Lesson Topic/Subject: The tongue/Science and Math
Grade Level: 1 /2
Michelle Curtiss


This lesson will work better if taught in smaller groups or as a center.


  1. Students will be able to differentiate between the four basic tastes of the tongue. Analysis.
  2. Students will be able to record their favorite likes, dislikes, and favorite foods and create a graph. Synthesis.
  3. Students will use the graph to compare the tastes of the class. Evaluation.

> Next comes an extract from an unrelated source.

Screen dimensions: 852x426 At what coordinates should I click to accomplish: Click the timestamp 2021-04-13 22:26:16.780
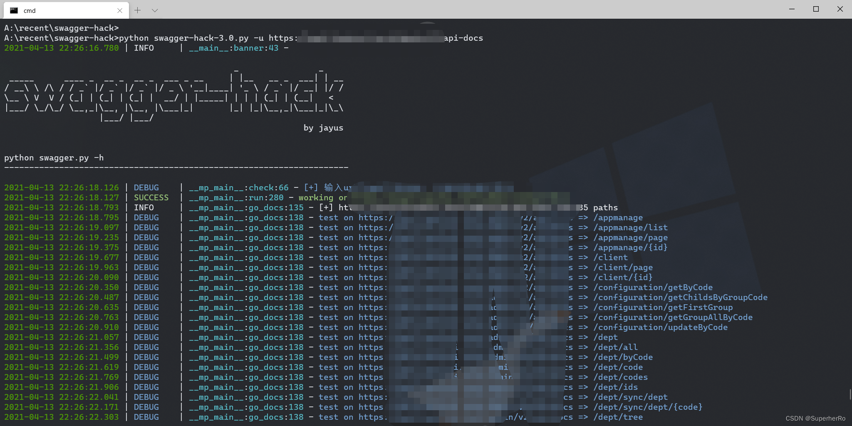point(62,48)

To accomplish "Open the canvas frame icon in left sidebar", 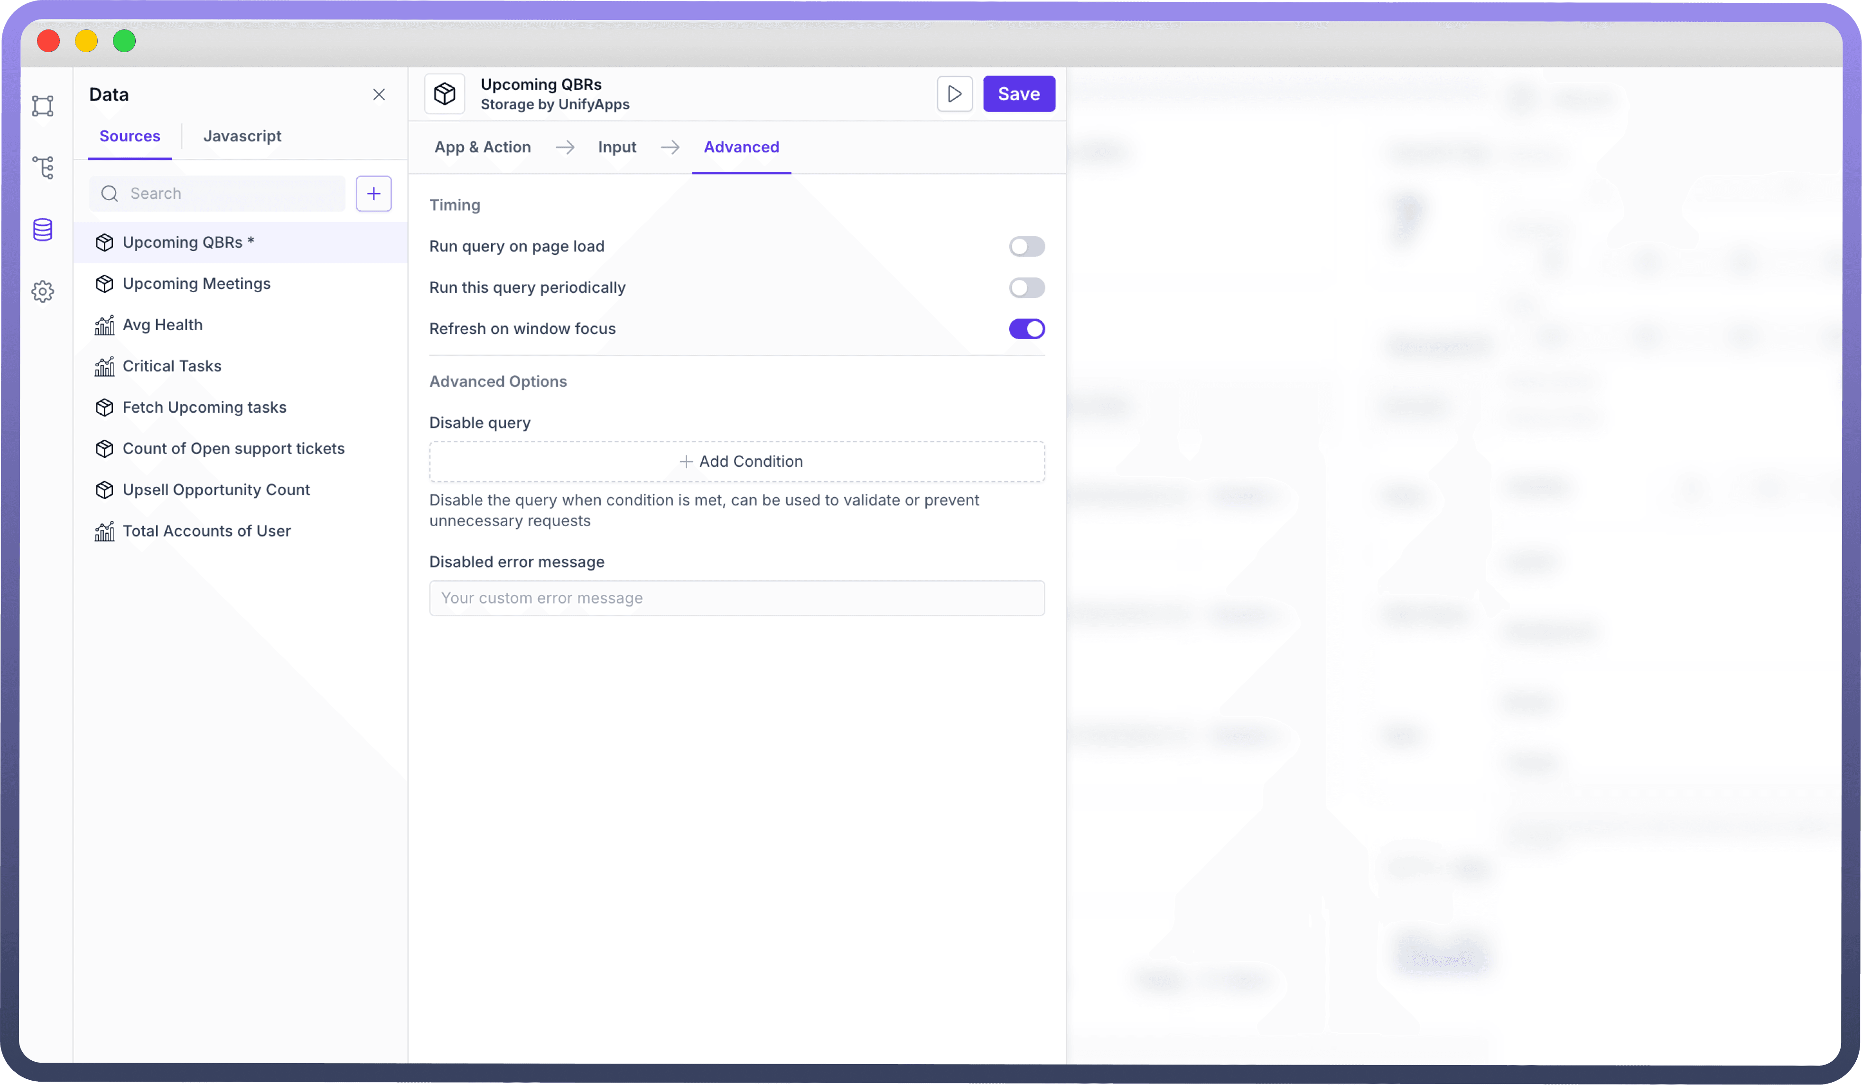I will tap(43, 106).
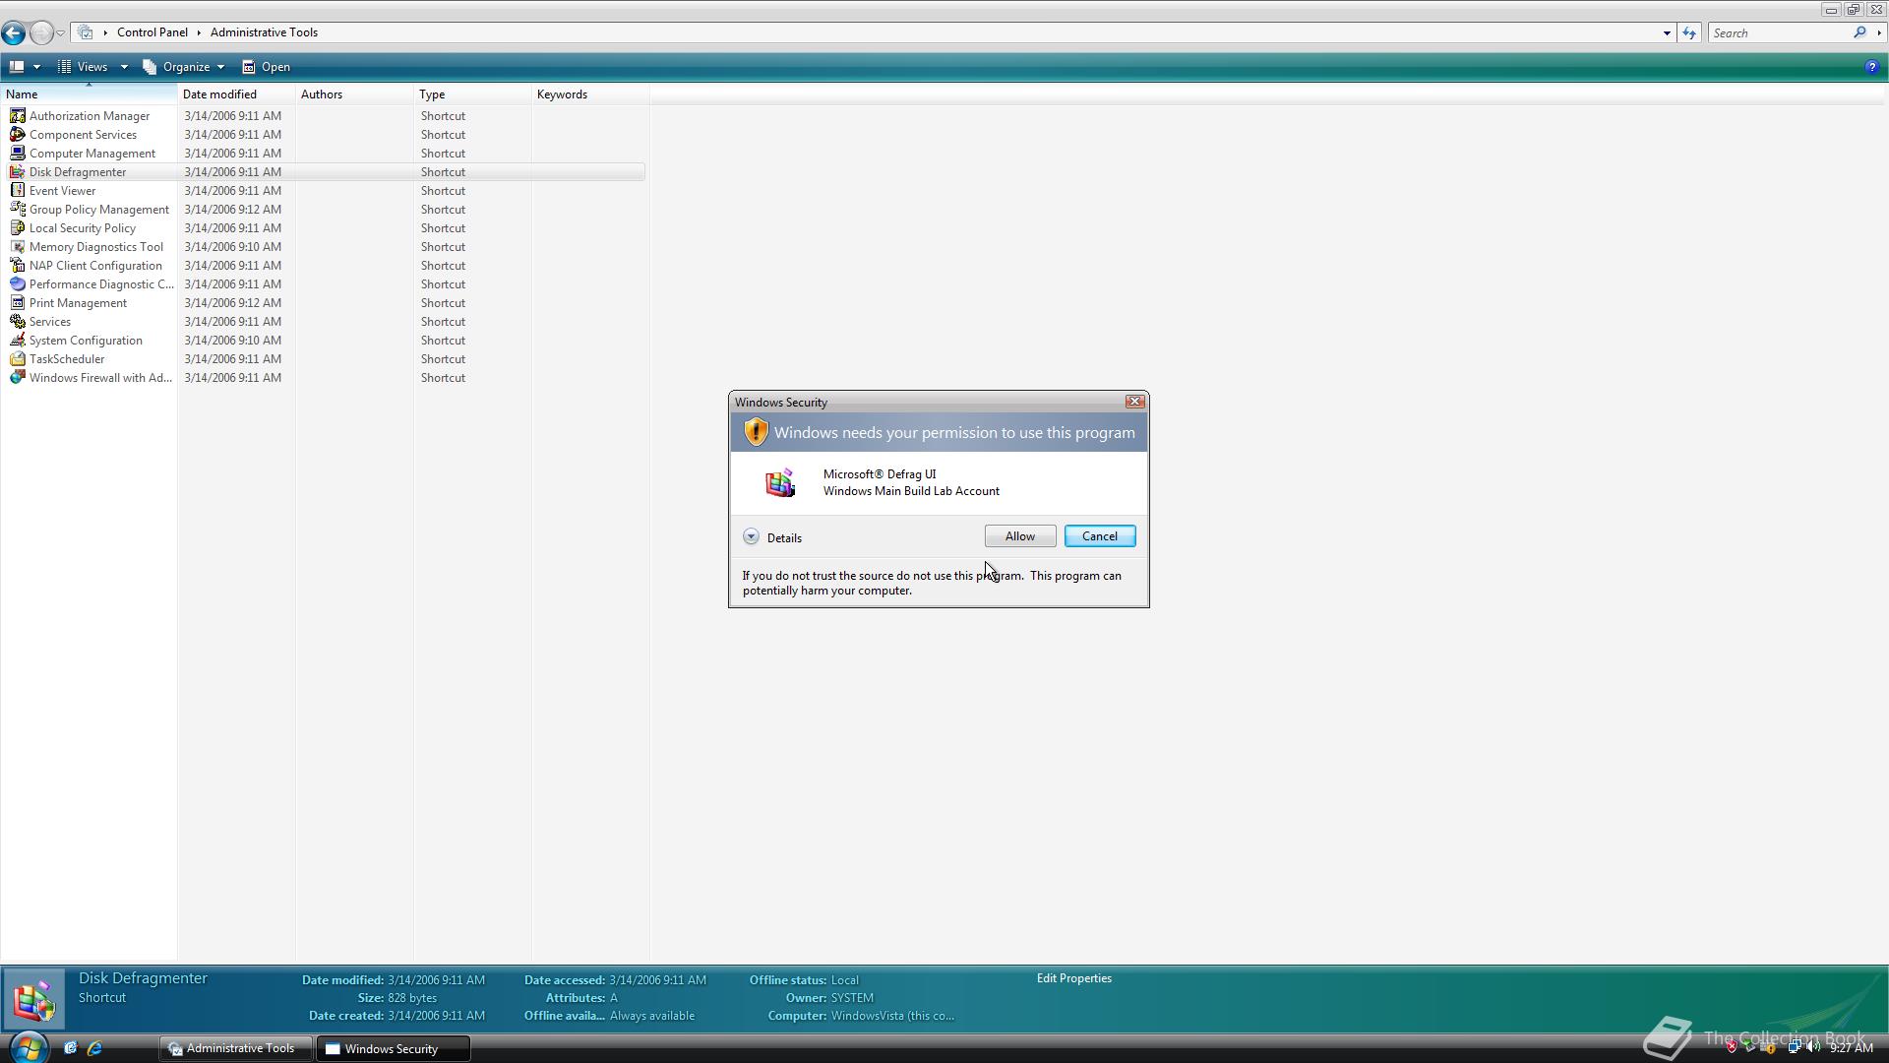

  1. 24 copies of the taste worksheet
  2. Numbered containers with slices or pieces of (enough for 24):
    • dill pickle
    • lemon
    • bitter chocolate
    • orange
    • potato chip
    • pretzel
    • jelly bean
    • mint candy
  3. 96 small pieces of construction paper for students to write their name on for the graph (four cards per each student)
  4. Picture cards for bulletin board of all of the foods tasted, including the word cards sour, salty, bitter and sweet
  5. Pencils
  6. Crayons
  7. Thumbtacks or tape


Part I: The Taste Test

  1. Prepare the food by making slices and putting them into containers. Number the containers one through eight. Put out in the order of the worksheet.
  2. Tell students that they will be trying different foods that have very different and noticeable tastes.
  3. Have the students taste the food in container one and record on the worksheet their reaction by coloring the happy face if they like it, or the sad face if they donít like it. Then the students taste the food in container two and record their reaction.
  4. Next, have the students choose his/her favorite taste and write an "X" by it in the "My Favorites" column on their worksheet.
  5. The students continue taste testing and recording the rest of the foods in order.

Part II: The Graph

  1. Prepare the bulletin board for the graph. Make food picture cards with the name of all the foods we tasted and also cards with sour, salty, bitter and sweet.
  2. Give the students four pieces of small construction paper and tell them to write their names on the cards.
  3. Tell the students to tack or tape (depending if you are putting the graph on a bulleting board or on the chalkboard) his/her cards above their favorite choice in each of the four basic taste groups.
  4. After all of the students have finished the graph, ask students to make comparisons. What taste group has the most names by it? Why do you think this? What taste group has the least? And other comparisons that the students can come up with.

Evaluation of student learning:

  1. Did all the students participate in the taste test and record their answers?
  2. Were the students able to help create the graph?
  3. Did the students evaluate the graph and make good comparisons?